Mazo was once a high-flying HR consultant.

Had someone walked into her office, in short sleeves and with self-injury scars, would she have deemed them unfit to work? Judged them? Been the ‘unsympathetic observer’ she speaks of? Found it ‘distressing’ on the other side of the fence? We don’t know – but we know that the phenomenon is common enough for her to lodge a claim about it.

Self-harm is neither a life sentence nor ‘crazy’; it is quite simply a symptom of complex emotions too raw to process, or a shield from fear, isolation, or abuse.

If someone who has recovered and moved on still lives with visible scars, this should be irrelevant compared to whether they're up to the job at hand or not.

Despite a history of self-harm spanning two decades, the shadows on my wrists and the keloids on my forearms categorically do not affect how I write as a journalist.

On the contrary, behaviours which would affect my work would, for example, include skipping meals, sleep deprivation, or compulsive social media checking – but because none of these 'look' unsavory, I'm spared the discriminative eye of the 'unsympathetic observer'.

This lack of understanding and our playing of ‘visual doctors’ to monitor what we deem digestible or not via aesthetics isn't helped by the ‘two steps forward, five steps back’ approach to the mainstream mental health debate.

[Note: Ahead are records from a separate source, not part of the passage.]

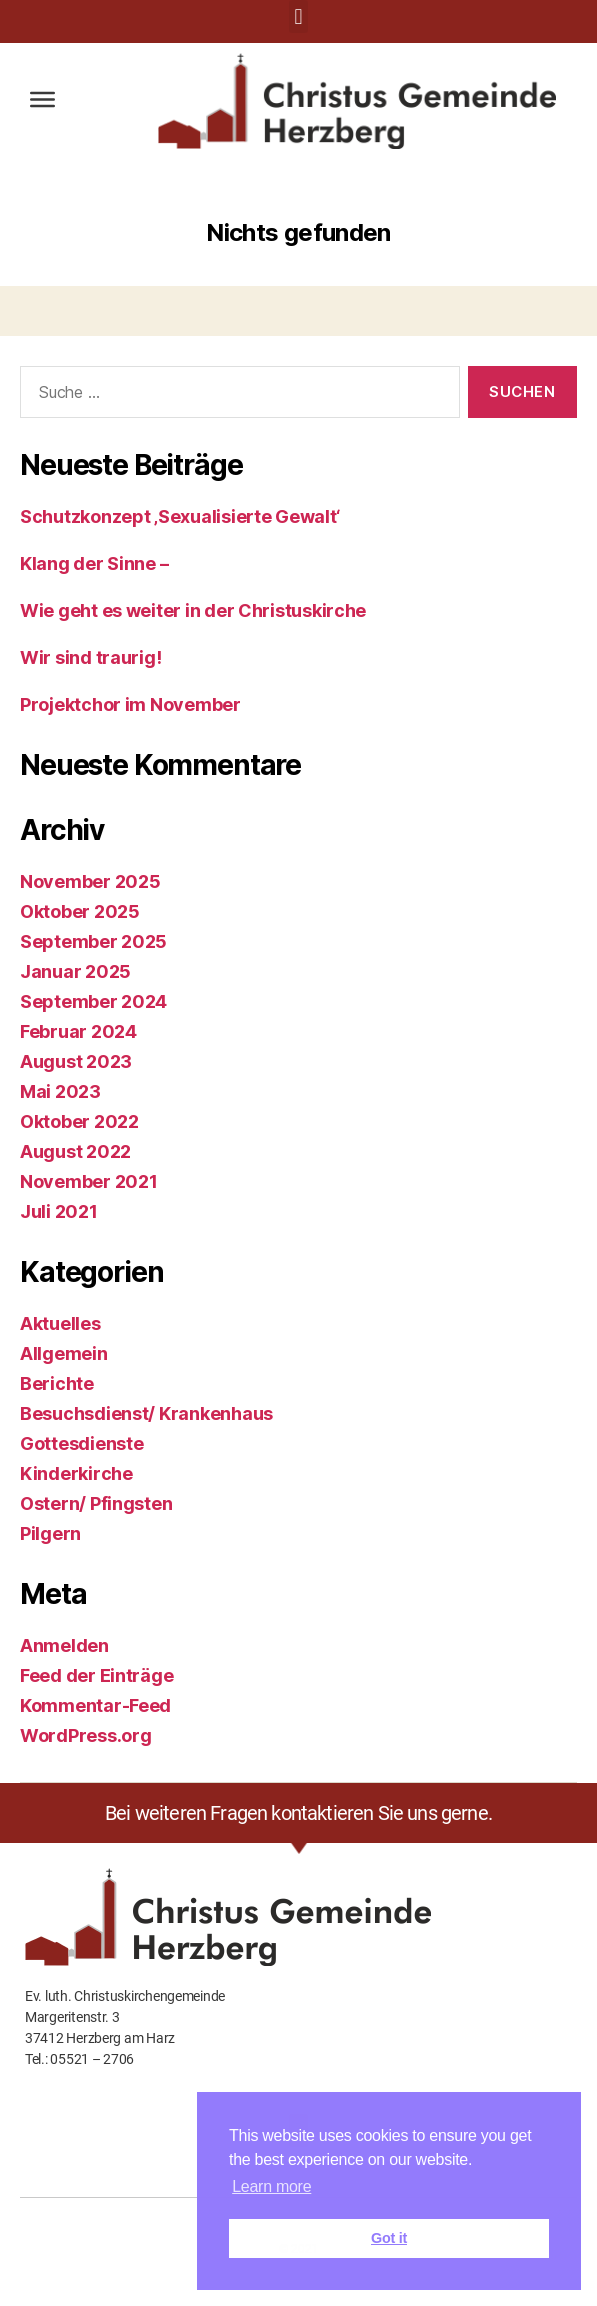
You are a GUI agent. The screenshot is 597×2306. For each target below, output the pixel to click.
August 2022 (75, 1151)
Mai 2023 (60, 1091)
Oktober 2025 (80, 911)
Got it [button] (389, 2238)
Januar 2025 (75, 971)
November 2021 (89, 1181)
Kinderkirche (76, 1473)
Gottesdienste (82, 1443)
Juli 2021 (59, 1211)
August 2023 (76, 1061)
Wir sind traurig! (90, 657)
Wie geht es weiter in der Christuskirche (193, 610)
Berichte (57, 1383)
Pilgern (50, 1533)
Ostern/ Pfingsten (96, 1503)
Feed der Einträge (96, 1675)
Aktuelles (60, 1323)
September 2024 (93, 1001)
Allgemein (64, 1353)
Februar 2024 (78, 1031)
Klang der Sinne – (94, 563)
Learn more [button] (271, 2186)
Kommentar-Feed (95, 1705)
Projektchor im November (130, 704)
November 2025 (90, 881)
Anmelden (64, 1645)
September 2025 (93, 941)
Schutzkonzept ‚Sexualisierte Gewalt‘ (179, 516)
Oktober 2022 (79, 1121)
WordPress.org (86, 1735)
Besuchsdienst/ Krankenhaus (146, 1413)
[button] (298, 16)
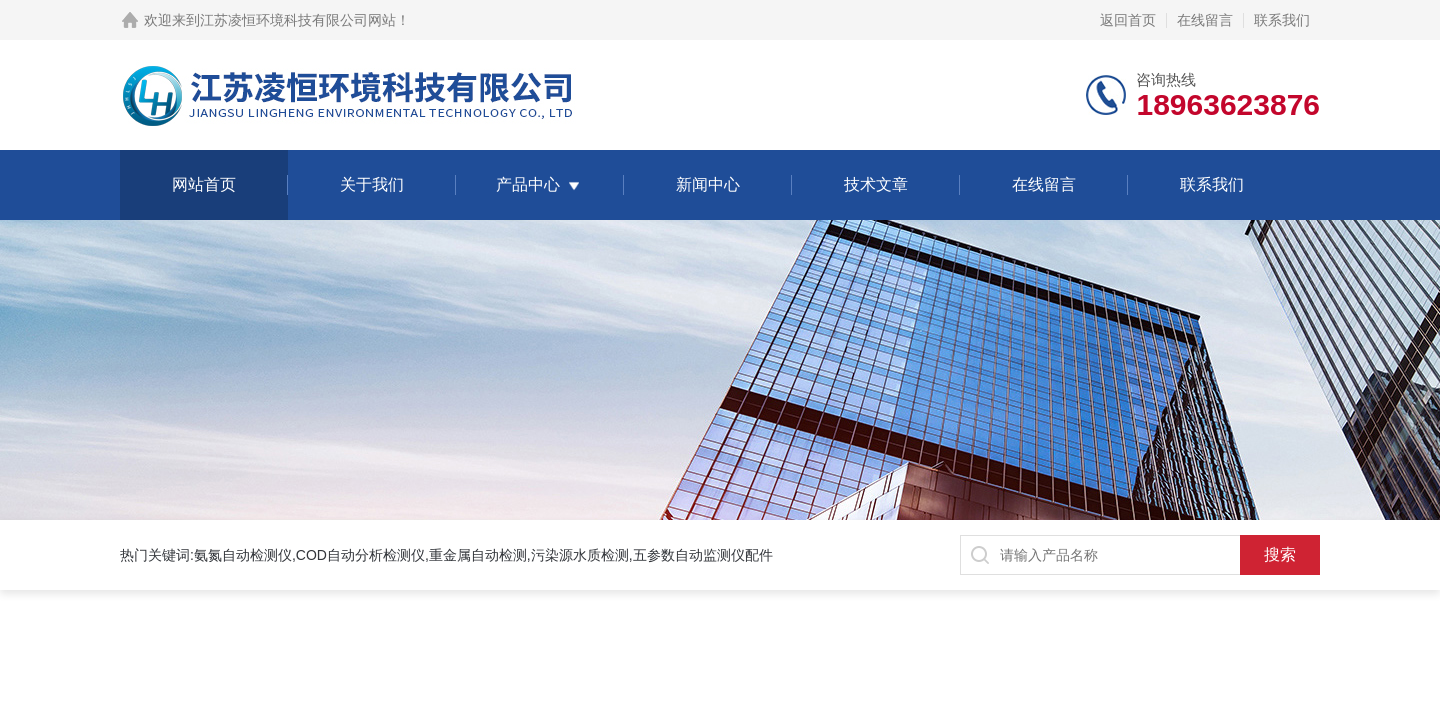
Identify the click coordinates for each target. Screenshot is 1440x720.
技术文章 (876, 184)
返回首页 (1128, 20)
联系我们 (1282, 20)
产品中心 (528, 184)
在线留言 (1205, 20)
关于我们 (372, 184)
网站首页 (204, 184)
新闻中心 (708, 184)
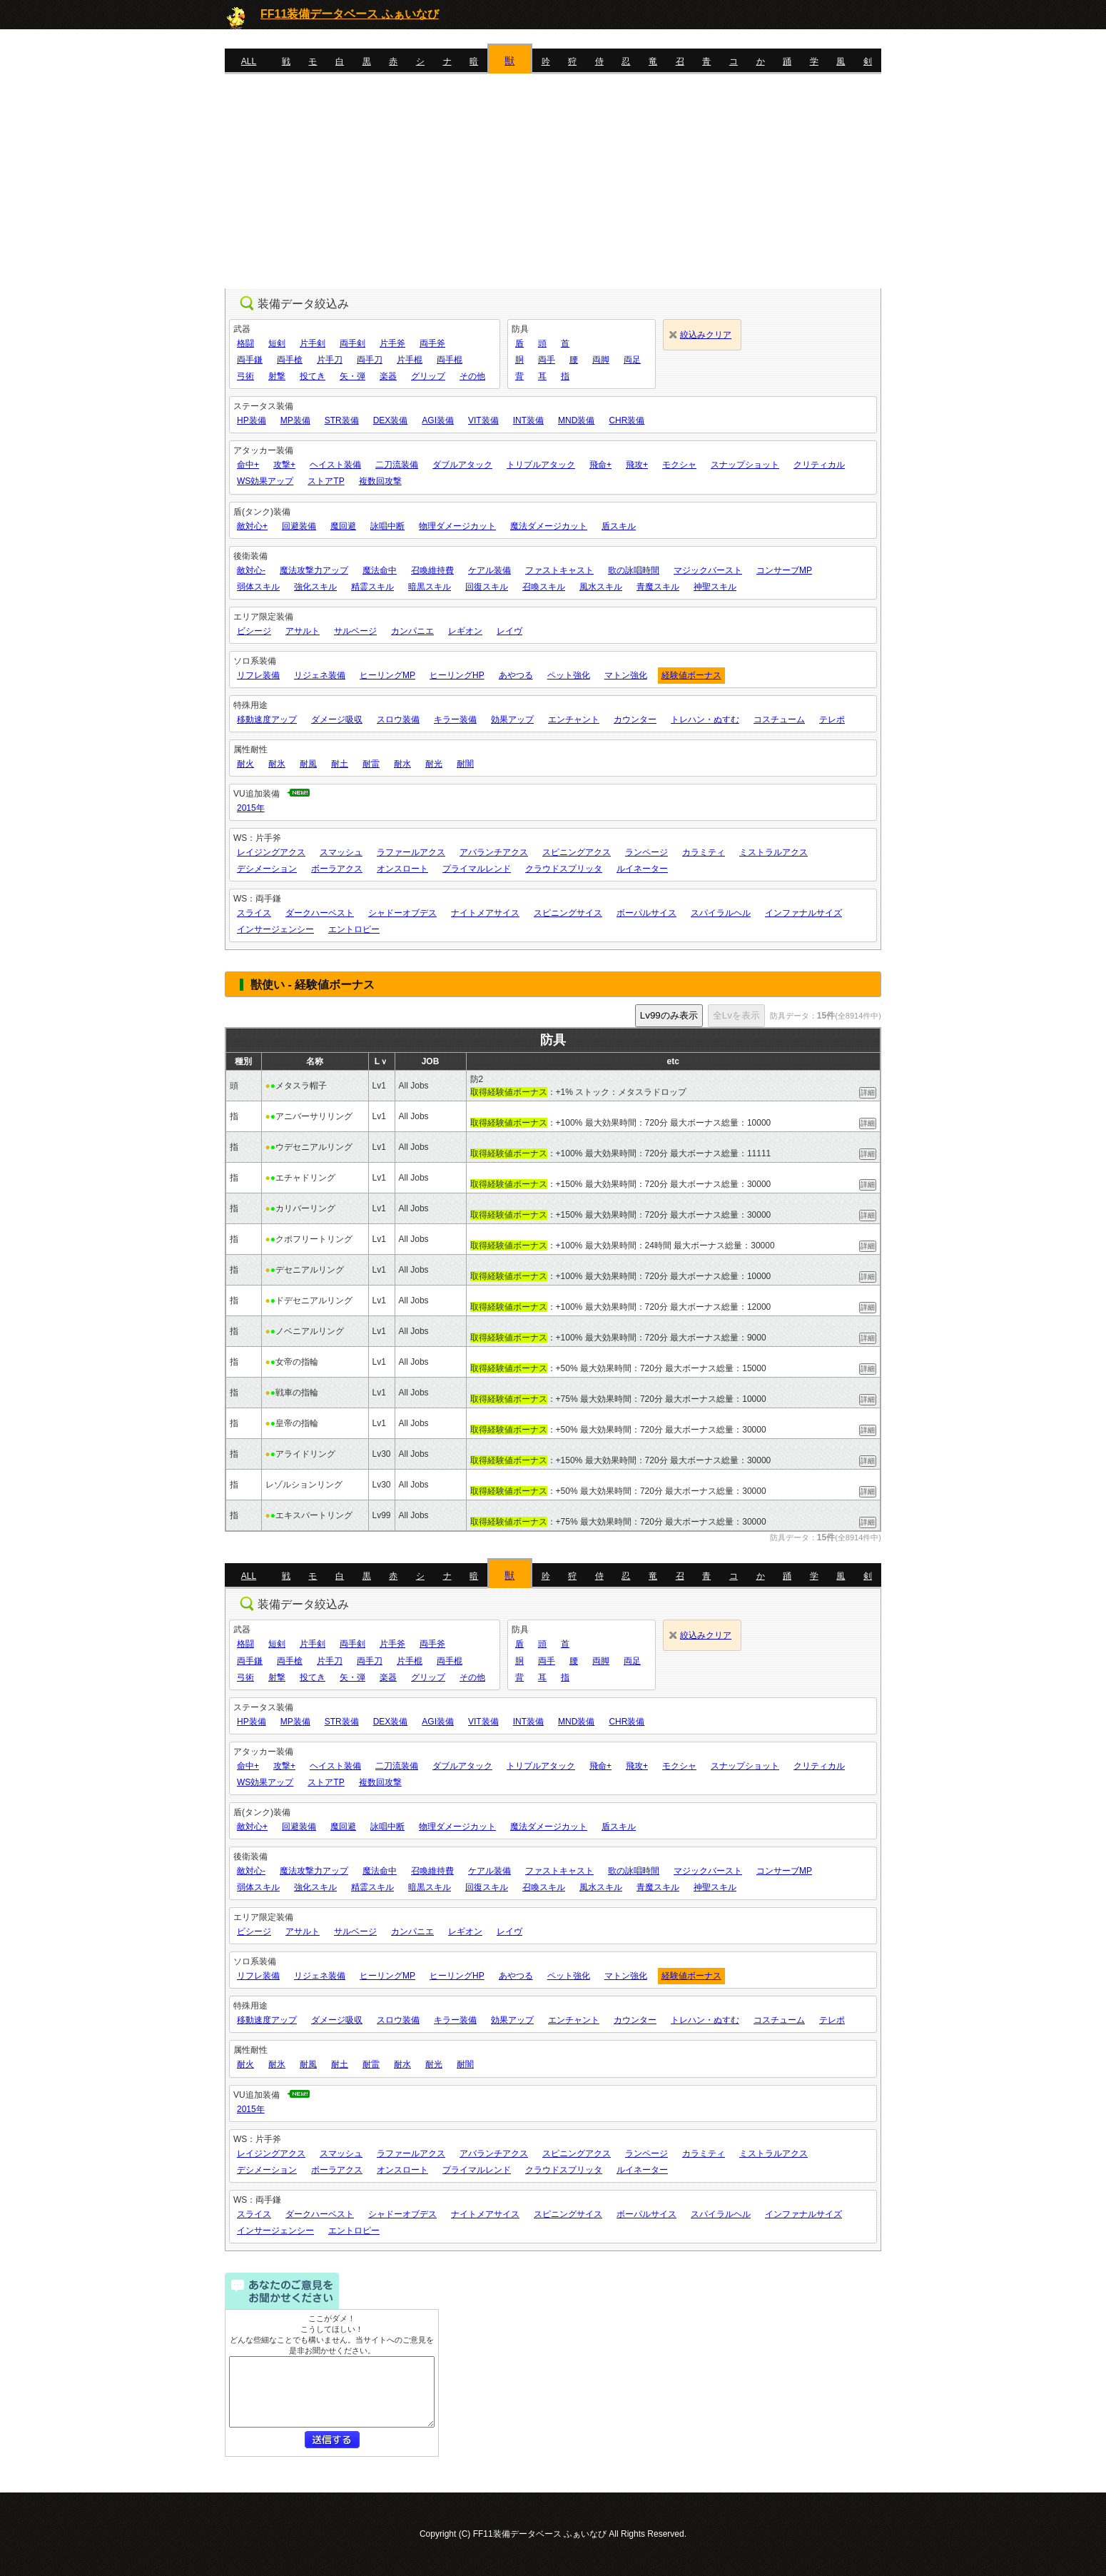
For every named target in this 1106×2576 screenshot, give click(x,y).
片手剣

With Self-Harm Awareness Day approaching on March 1st, I was in talks to appear on a popular TV show to provide expertise on the topic, though was later told they were unlikely to cover it as "the editor is really keen to keep the show upbeat".

Dumbing down of television aside, it irks me that mental health equates to 'downbeat', as we forever focus on the problem and rarely, if ever, on the solution.

If we stop relishing the Victorian freak show element of mental health, largely by giving a voice to the people ‘in the middle’ and not just the 70-stone man too big to leave his house or the girl who starved herself so much she disappeared, and find a practical, whole-nation approach to tackling it instead, it wouldn't be so taboo.

And it wouldn’t have to get a mention in someone’s court case, either.

Besides, we all know from personal experience that sometimes the hardest grafters might just be those covered in scars or tattoos - and the most judgmental can be those who go to church on Sunday.